The consent agreement will become binding pending acceptance and signing of the order by the Superior Court judge, expected before the 13th.

I would like to thank Executive Director Tim Hogan, Staff Attorney Joy Herr-Cardillo, and the Arizona Center for Law in the Public Interest for their outstanding support of the people.

 

References

AZ HOA bill SB 1454 and lack of transparency

As you should recall, the SB 1454 complaint was filed as a result of unethical conduct by Rep. Ugenti when she surreptitiously attached an HOA reform bill to a bill with another subject in violation of the Arizona Constitution.

Discussions with the AG’s office continue on 2 important issues. I believe, however, that we are being taken to the brink where we will need to go to court and get an injunction to stop SB 1454 from becoming effective until the court decides the issue, as had happened with SB 1070.  How much will that cost the State?

At the same time that we heard from the AG’s office on August 21st, it came known to us that an Administrative Director at the AZ Supreme Court filed a petition (R13-0041), two days after we filed the complaint, to change Rule 31 of the Supreme Court rules. This rule change would allow HOA managers to represent HOAs in small claims court, which would not be an unauthorized practice of law (UPL). State Certified Legal Document Preparers (paralegals) do not have this right. 

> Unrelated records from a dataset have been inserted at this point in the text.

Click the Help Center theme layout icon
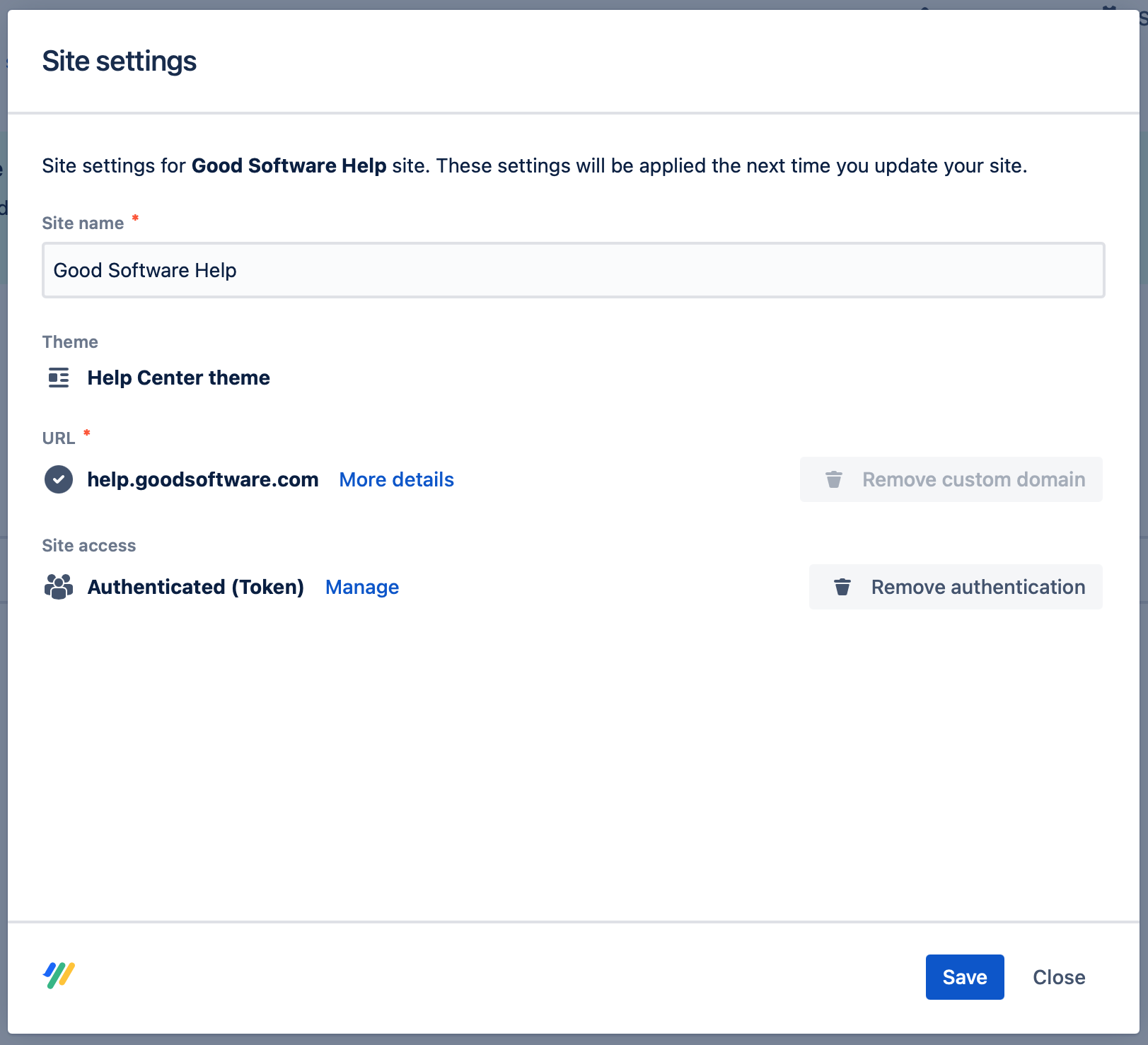Image resolution: width=1148 pixels, height=1045 pixels. 59,378
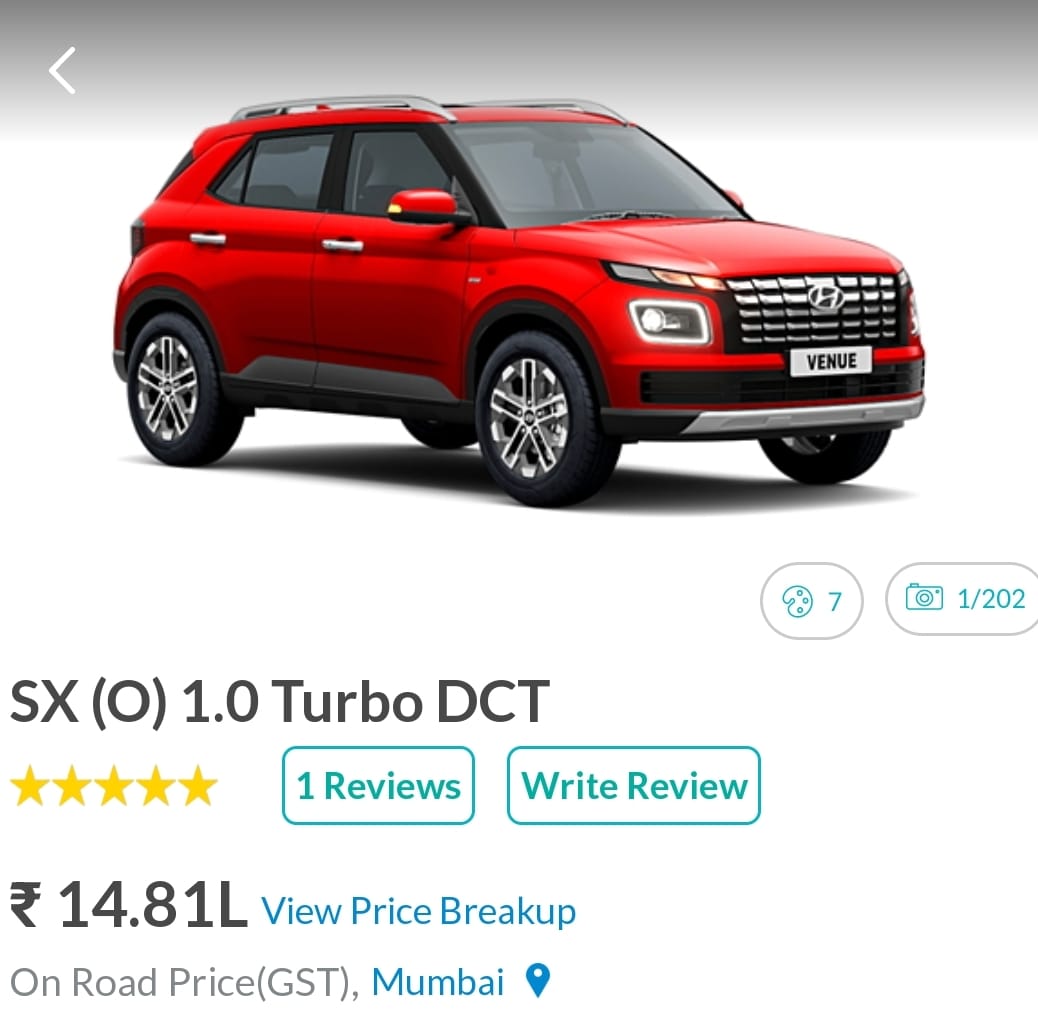Open the camera photo gallery icon
1038x1025 pixels.
click(924, 597)
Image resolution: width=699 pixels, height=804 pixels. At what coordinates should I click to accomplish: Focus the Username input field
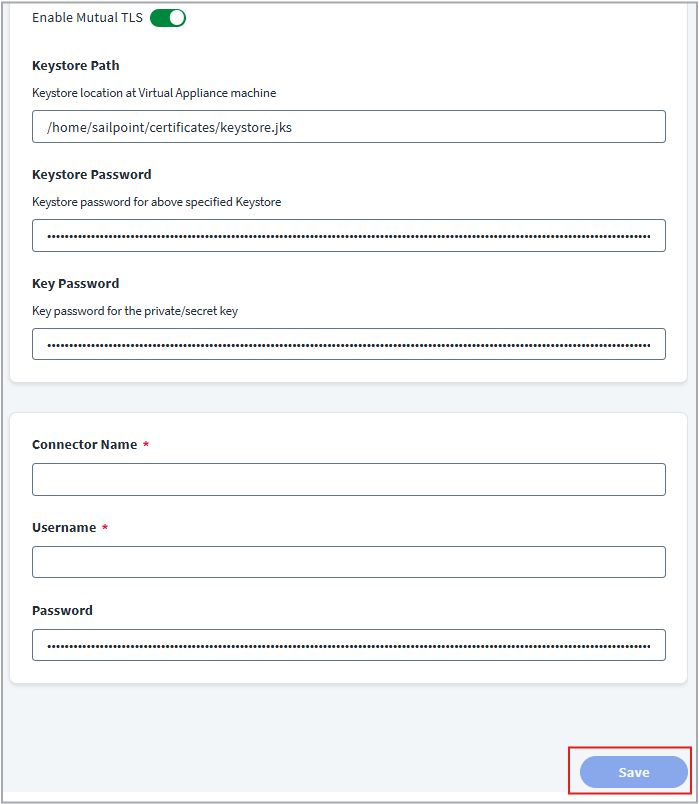348,562
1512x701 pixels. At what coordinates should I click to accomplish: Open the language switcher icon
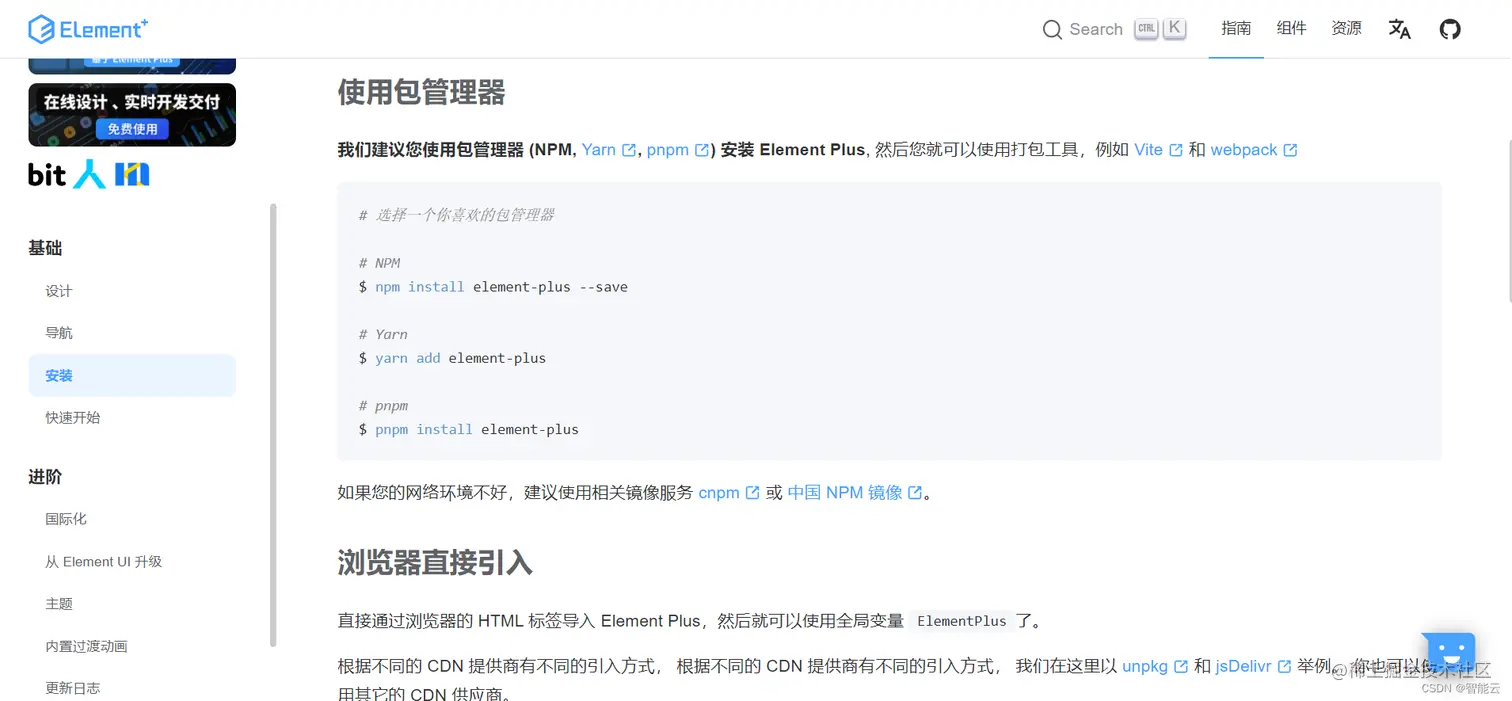tap(1399, 29)
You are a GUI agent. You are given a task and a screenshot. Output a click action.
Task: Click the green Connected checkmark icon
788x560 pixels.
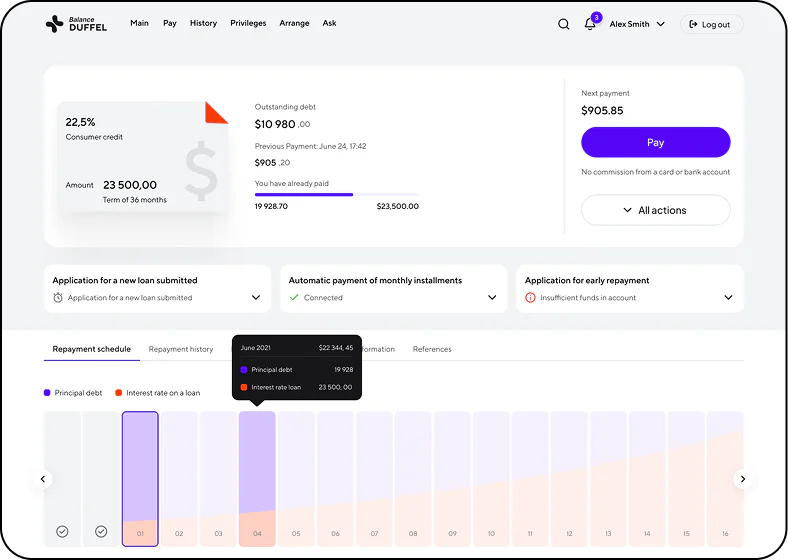pyautogui.click(x=294, y=298)
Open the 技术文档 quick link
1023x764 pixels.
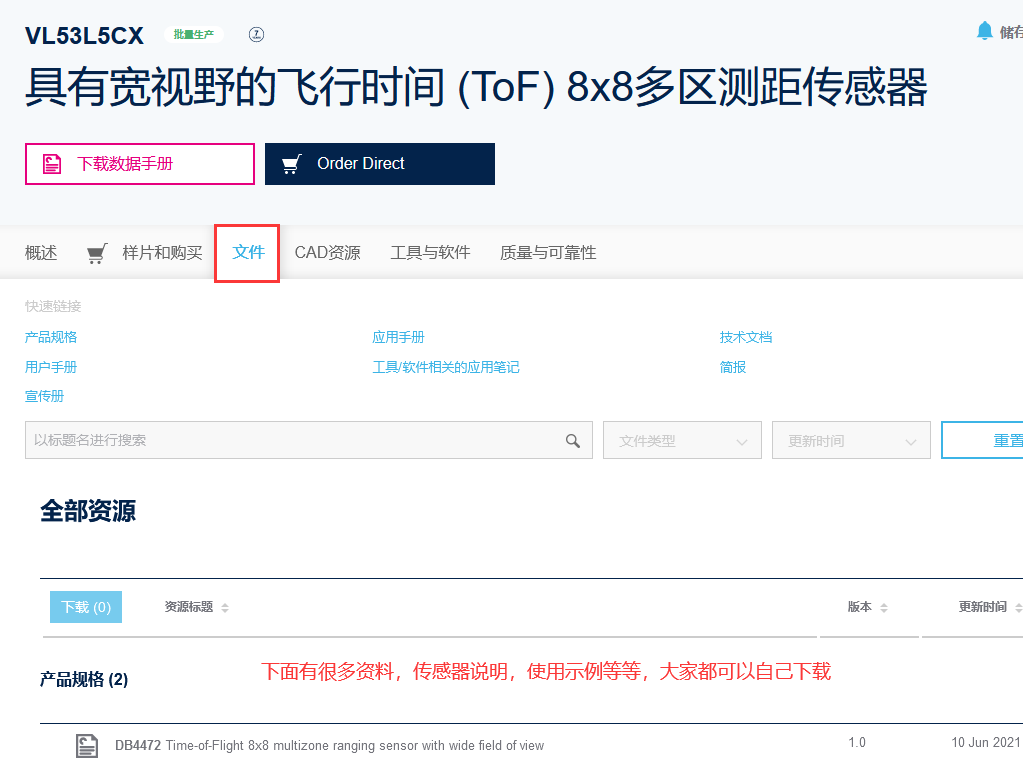(744, 337)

This request for an emergency decision was based on SB 1454 becoming law in September to avoid the legislature encroaching upon the judiciary branch that sets rules and regulations for the courts.  As it stands, if SB 1454 becomes law then we would have a second constitutional issue of a violation of the separation of powers doctrine.

There was no mention of our constitutionality challenge in the petition to change the rules. Upon being informed of the lawsuit the SC asked for a copy of the complaint, apparently not aware of it at all. I guess the petitioner misplaced it.  A decision to hear the petition is expected within 2 days.

Today, another incident of misrepresentation of the facts in regard to SB 1454, a third instance, was discovered in an HOA article by a landlord-tenant attorney writing in the Arizona School of Real Estate and Business Journal.  The school is an ADRE approved education and training facility for real estate agents and property managers.  It provides mandated courses in real estate law, agency law, contract law, and the Commissioner’s Rules (administrative law).  There are no requirements to know anything about HOAs where 23% of the population lives.

The author did not mention the constitutionality challenge either, but admitted to the co-plaintiff that she was aware of the complaint.  While she refers to SB 1454 as “a hotly contested bill,” she failed to mention that it is still being contested in the courts.  Apparently she felt no need to caution her readers that these “laws” may change or even be delayed, like SB 1070, so don’t go making firm plans right away.  The 90 day wait period between bill signing and its effective date was intentionally put into place to allow for such challenges as ours to the newly passed laws.

Are there any men and women of honor in Arizona?    Or, have those who should know better adopted the ethics of Machiavelli who believed: an ethical act is one that advances your goals or your power.